Collected data entries:
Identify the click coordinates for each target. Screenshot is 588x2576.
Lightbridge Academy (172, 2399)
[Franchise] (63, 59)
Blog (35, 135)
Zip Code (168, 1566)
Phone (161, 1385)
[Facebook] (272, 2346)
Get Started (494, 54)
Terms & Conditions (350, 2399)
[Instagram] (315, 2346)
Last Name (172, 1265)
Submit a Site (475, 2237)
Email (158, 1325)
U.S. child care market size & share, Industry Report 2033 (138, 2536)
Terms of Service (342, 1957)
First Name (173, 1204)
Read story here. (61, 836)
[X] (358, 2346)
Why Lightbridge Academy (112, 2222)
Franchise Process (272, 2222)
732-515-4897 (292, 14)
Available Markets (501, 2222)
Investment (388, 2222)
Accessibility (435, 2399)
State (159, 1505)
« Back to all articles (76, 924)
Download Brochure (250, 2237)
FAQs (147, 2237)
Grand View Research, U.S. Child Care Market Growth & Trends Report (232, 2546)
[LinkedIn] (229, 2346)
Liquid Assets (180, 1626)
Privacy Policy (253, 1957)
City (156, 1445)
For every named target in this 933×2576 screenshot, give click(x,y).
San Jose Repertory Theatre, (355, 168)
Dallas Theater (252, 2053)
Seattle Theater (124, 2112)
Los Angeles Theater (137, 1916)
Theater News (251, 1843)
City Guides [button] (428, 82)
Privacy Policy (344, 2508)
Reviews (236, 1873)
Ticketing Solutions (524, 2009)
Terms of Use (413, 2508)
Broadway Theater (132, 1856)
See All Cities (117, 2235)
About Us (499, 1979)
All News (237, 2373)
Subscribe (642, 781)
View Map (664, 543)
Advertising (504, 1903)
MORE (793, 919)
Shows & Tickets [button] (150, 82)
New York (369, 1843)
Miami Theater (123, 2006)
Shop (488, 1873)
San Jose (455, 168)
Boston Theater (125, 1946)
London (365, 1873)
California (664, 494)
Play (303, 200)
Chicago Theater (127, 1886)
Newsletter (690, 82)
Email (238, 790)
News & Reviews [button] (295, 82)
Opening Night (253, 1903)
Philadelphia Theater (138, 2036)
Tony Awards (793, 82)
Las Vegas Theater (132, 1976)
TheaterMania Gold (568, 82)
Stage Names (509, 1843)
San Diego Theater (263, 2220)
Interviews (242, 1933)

* _What you have to do_
Type the data again exactly. Leave nothing out.

* _Expected answer_
Identify the click coordinates for each target. Screenshot is 588x2576.
Lightbridge Academy (172, 2399)
[Franchise] (63, 59)
Blog (35, 135)
Zip Code (168, 1566)
Phone (161, 1385)
[Facebook] (272, 2346)
Get Started (494, 54)
Terms & Conditions (350, 2399)
[Instagram] (315, 2346)
Last Name (172, 1265)
Submit a Site (475, 2237)
Email (158, 1325)
U.S. child care market size & share, Industry Report 2033 (138, 2536)
Terms of Service (342, 1957)
First Name (173, 1204)
Read story here. (61, 836)
[X] (358, 2346)
Why Lightbridge Academy (112, 2222)
Franchise Process (272, 2222)
732-515-4897 (292, 14)
Available Markets (501, 2222)
Investment (388, 2222)
Accessibility (435, 2399)
State (159, 1505)
« Back to all articles (76, 924)
Download Brochure (250, 2237)
FAQs (147, 2237)
Grand View Research, U.S. Child Care Market Growth & Trends Report (232, 2546)
[LinkedIn] (229, 2346)
Liquid Assets (180, 1626)
Privacy Policy (253, 1957)
City (156, 1445)
For every named target in this 933×2576 screenshot, give click(x,y).
San Jose Repertory Theatre, (355, 168)
Dallas Theater (252, 2053)
Seattle Theater (124, 2112)
Los Angeles Theater (137, 1916)
Theater News (251, 1843)
City Guides [button] (428, 82)
Privacy Policy (344, 2508)
Reviews (236, 1873)
Ticketing Solutions (524, 2009)
Terms of Use (413, 2508)
Broadway Theater (132, 1856)
See All Cities (117, 2235)
About Us (499, 1979)
All News (237, 2373)
Subscribe (642, 781)
View Map (664, 543)
Advertising (504, 1903)
MORE (793, 919)
Shows & Tickets [button] (150, 82)
New York (369, 1843)
Miami Theater (123, 2006)
Shop (488, 1873)
San Jose (455, 168)
Boston Theater (125, 1946)
London (365, 1873)
California (664, 494)
Play (303, 200)
Chicago Theater (127, 1886)
Newsletter (690, 82)
Email (238, 790)
News & Reviews [button] (295, 82)
Opening Night (253, 1903)
Philadelphia Theater (138, 2036)
Tony Awards (793, 82)
Las Vegas Theater (132, 1976)
TheaterMania Gold (568, 82)
Stage Names (509, 1843)
San Diego Theater (263, 2220)
Interviews (242, 1933)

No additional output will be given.